Monday, October 15, 2007

Barack Obama - The Journal Of Blacks In Higher Education Endorses Obama For President

The Journal Of Blacks In Higher Education Endorses Obama For President and in so doing Theodore Cross, representing The Journal, wrote an article that calls into question Senator Hillary Rodham Clinton's genuine commitment to African Americans.

If you read it, it's damning of Clinton, for example..

In her campaign to lock up black support, there are no qualms about playing the race card. Senator Clinton scored with black voters when she declared in a June debate at Howard University that the country would be more worried about HIV/AIDS if the disease were disproportionately affecting whites instead of blacks. The powerful political impact of her statement was not diminished by the circumstance that her facts were incorrect. The annual federal budget for HIV research is $3 billion. This is more than the nation’s entire appropriation for research on either heart disease, Alzheimer’s disease, or breast cancer. But Clinton’s assertion that racism drives white-controlled government decisions on the allocations of disease research stoked anti-white anger and won her acclaim among black voters.

And if that's not enough, there's this....

Probably no one at the Howard University event, black or white, was aware of the fact that in August 2006 Hillary Clinton was the only one of 20 senators of the Republican-controlled Senate Health, Education, and Labor Committee to vote to gut a plan that would have redirected more AIDS funds to heavily black communities in the South. Her vote prompted the National Black Chamber of Commerce to publish full-page newspaper advertisements denouncing Clinton as being “two-faced” on the issue.

And Cross points to Senator Obama's more clearly defined set of urban policies:

Here in more detail are the Obama proposals as outlined in his campaign position paper:

• Increased funding for the Community Development Block Grant program which provides housing, job training, and other services to impoverished urban areas.

• A $1 billion, five-year expansion in job and career training programs for low-income Americans.

• The creation of a series of “Promise Neighborhoods” across America patterned after the Harlem Children’s Zone in New York City.
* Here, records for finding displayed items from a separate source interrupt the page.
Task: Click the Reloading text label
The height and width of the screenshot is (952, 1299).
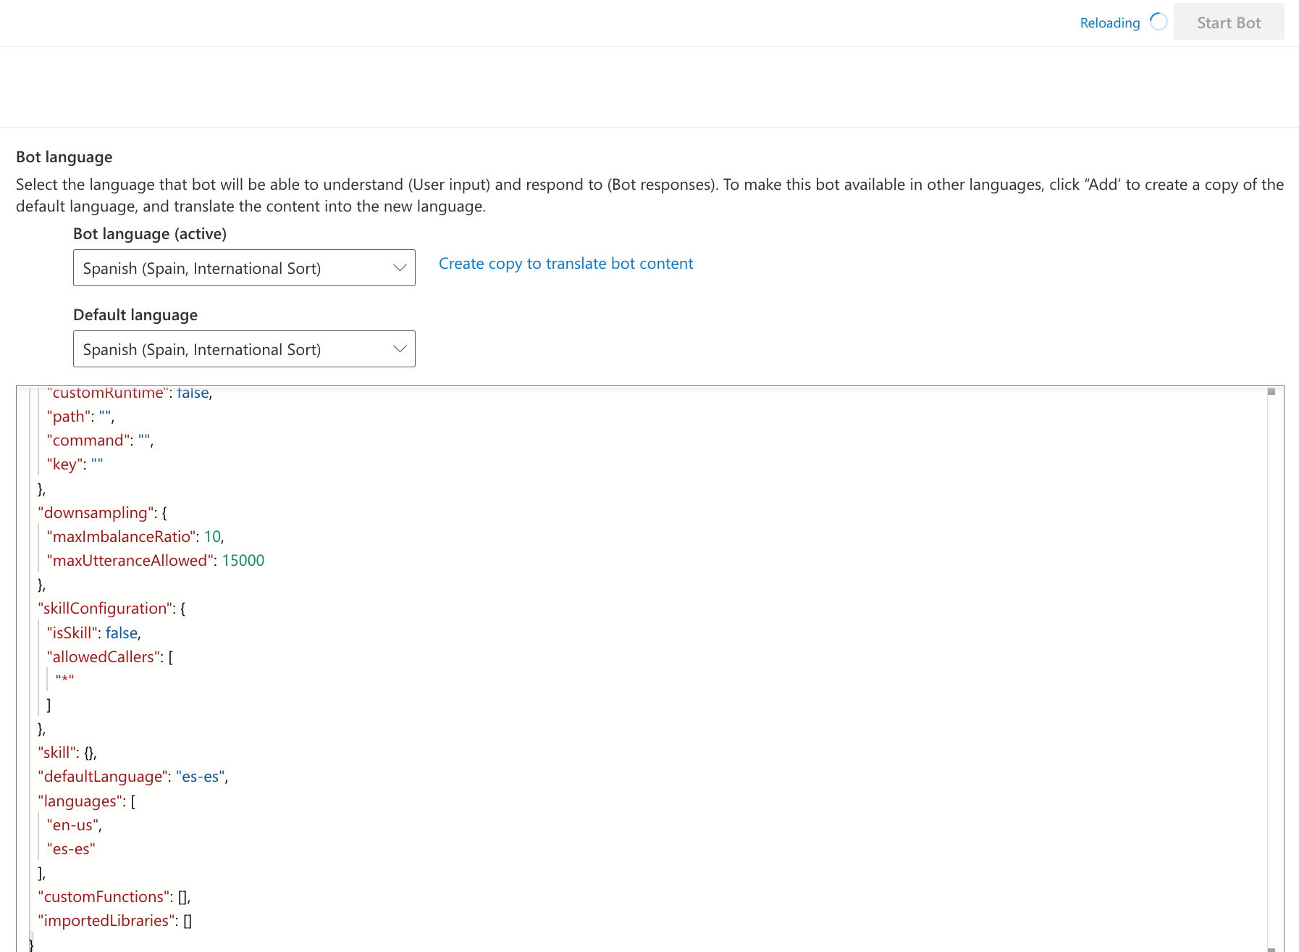Action: [1109, 22]
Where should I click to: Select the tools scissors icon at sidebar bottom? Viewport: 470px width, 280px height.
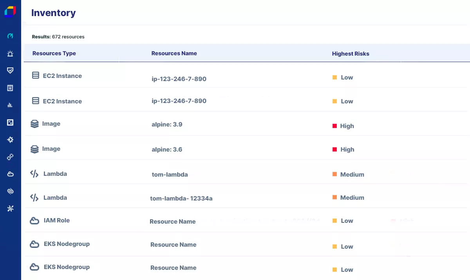10,208
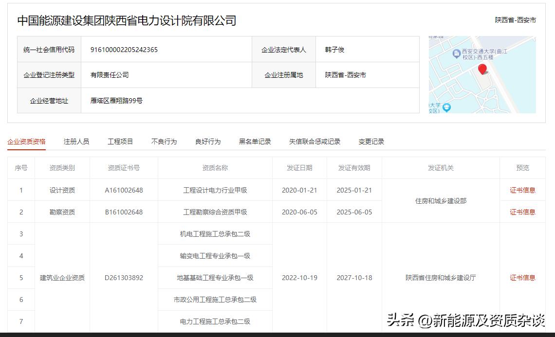
Task: Open the 变更记录 tab
Action: [371, 142]
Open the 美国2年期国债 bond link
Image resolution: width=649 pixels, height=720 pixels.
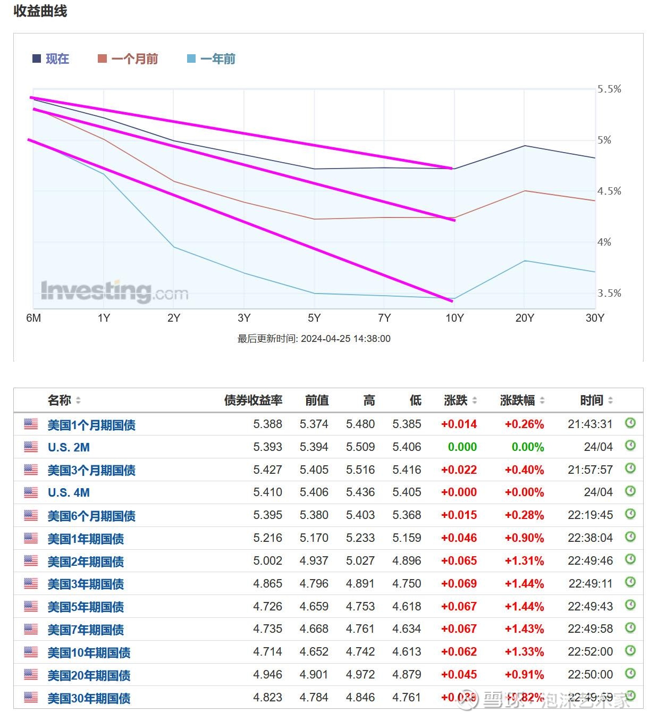85,560
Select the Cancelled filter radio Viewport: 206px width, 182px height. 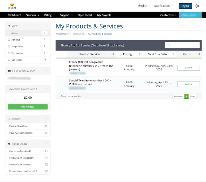[x=9, y=60]
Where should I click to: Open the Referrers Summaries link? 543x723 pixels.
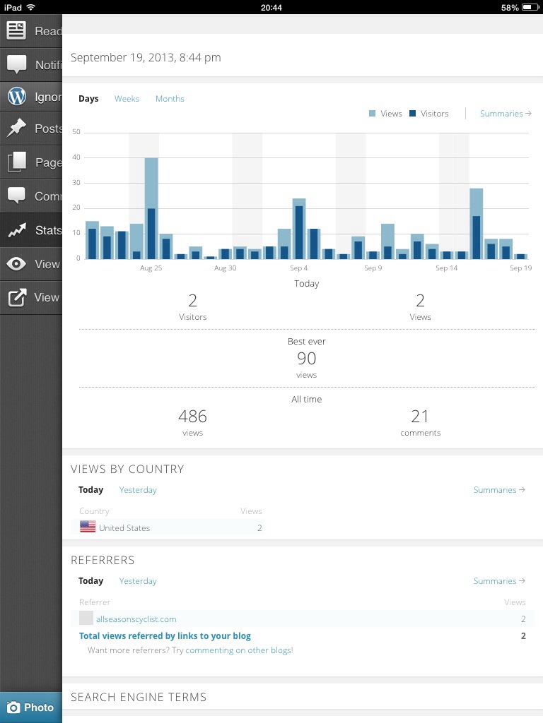499,581
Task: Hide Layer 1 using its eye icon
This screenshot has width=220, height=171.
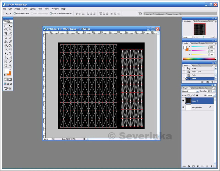Action: click(183, 101)
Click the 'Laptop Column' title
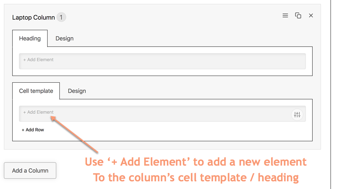Image resolution: width=338 pixels, height=189 pixels. tap(33, 17)
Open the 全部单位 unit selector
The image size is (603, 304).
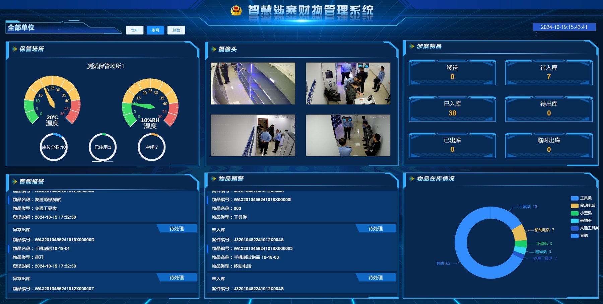tap(21, 27)
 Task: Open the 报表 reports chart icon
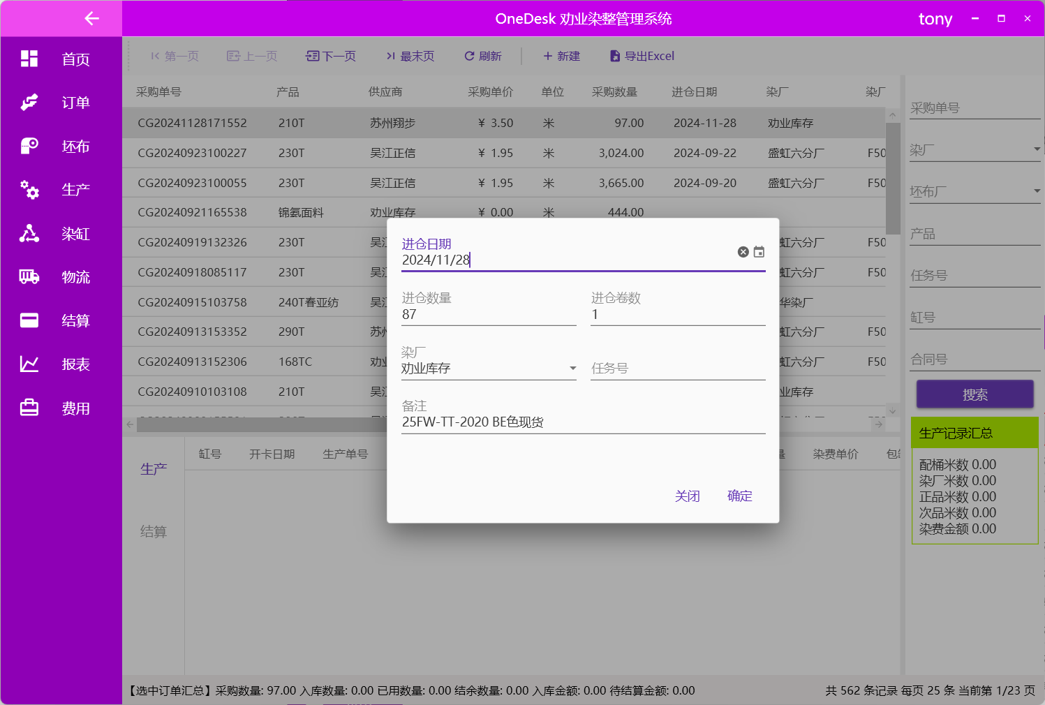point(29,364)
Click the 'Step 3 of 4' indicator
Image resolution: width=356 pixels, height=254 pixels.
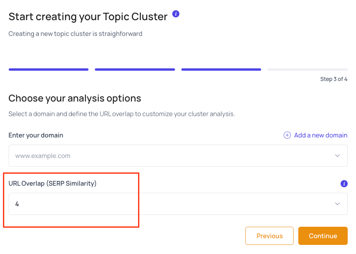pyautogui.click(x=333, y=79)
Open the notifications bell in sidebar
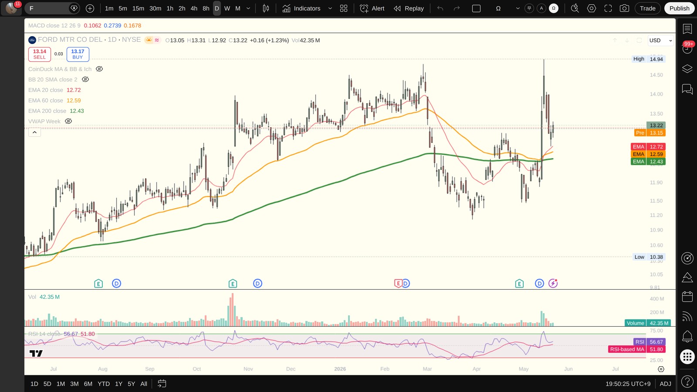This screenshot has width=697, height=392. 687,336
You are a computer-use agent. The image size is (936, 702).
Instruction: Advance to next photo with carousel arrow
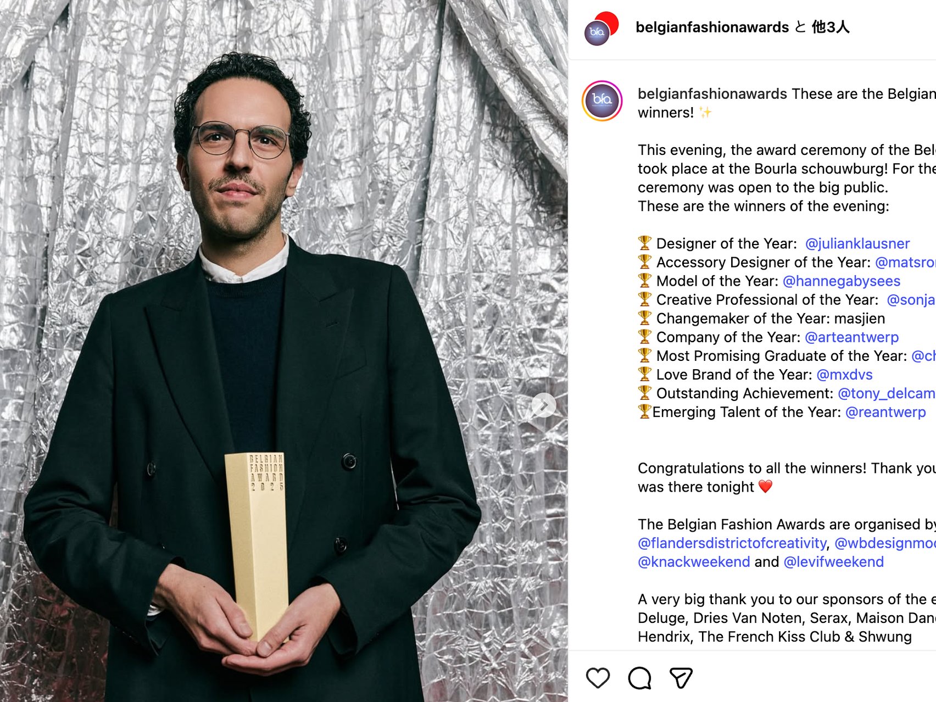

Low-income families in these promise neighborhoods will be offered parent counseling, childcare, job training, healthcare, financial advice, afterschool programs, technology training and other services to help them escape the cycle of poverty.

• An expansion of the Head Start program for preschool children in high-poverty areas.

• An increase in the maximum Pell Grant award for low-income college students.

• Expansion of the Nurse-Family Partnership where nurses visit low-income expectant mothers at home to ensure that they receive proper prenatal care.

• An increase in the earned income tax credit which will allow low-income working families to keep more of the money they earn.

• A proposal to increase funding for the Jobs Access and Reverse Commute program so that low-income workers can get to their jobs at a reduced cost and the children of these workers can receive free public transportation to childcare facilities.

• The establishment of an affordable housing trust fund that will produce 14,000 new units of affordable housing for low-income families each year.

• Increased access to capital for blacks and other minorities through Small Business Administration programs.

• Job training, substance abuse and mental health counseling, and employment opportunities for people who have been incarcerated. Since blacks are five times as likely as whites to have been in prison, these programs will disproportionately benefit African Americans.

• To further raise the minimum wage rate and the child tax credit.


Makes one wonder why Oakland Mayor Ron Dellums endorsed Clinton over Obama! Oh, I forgot, Clinton made a promise to Dellums! Excuse me!

Geez!

I could go on, but you should read what Cross has put together. It's a doozy!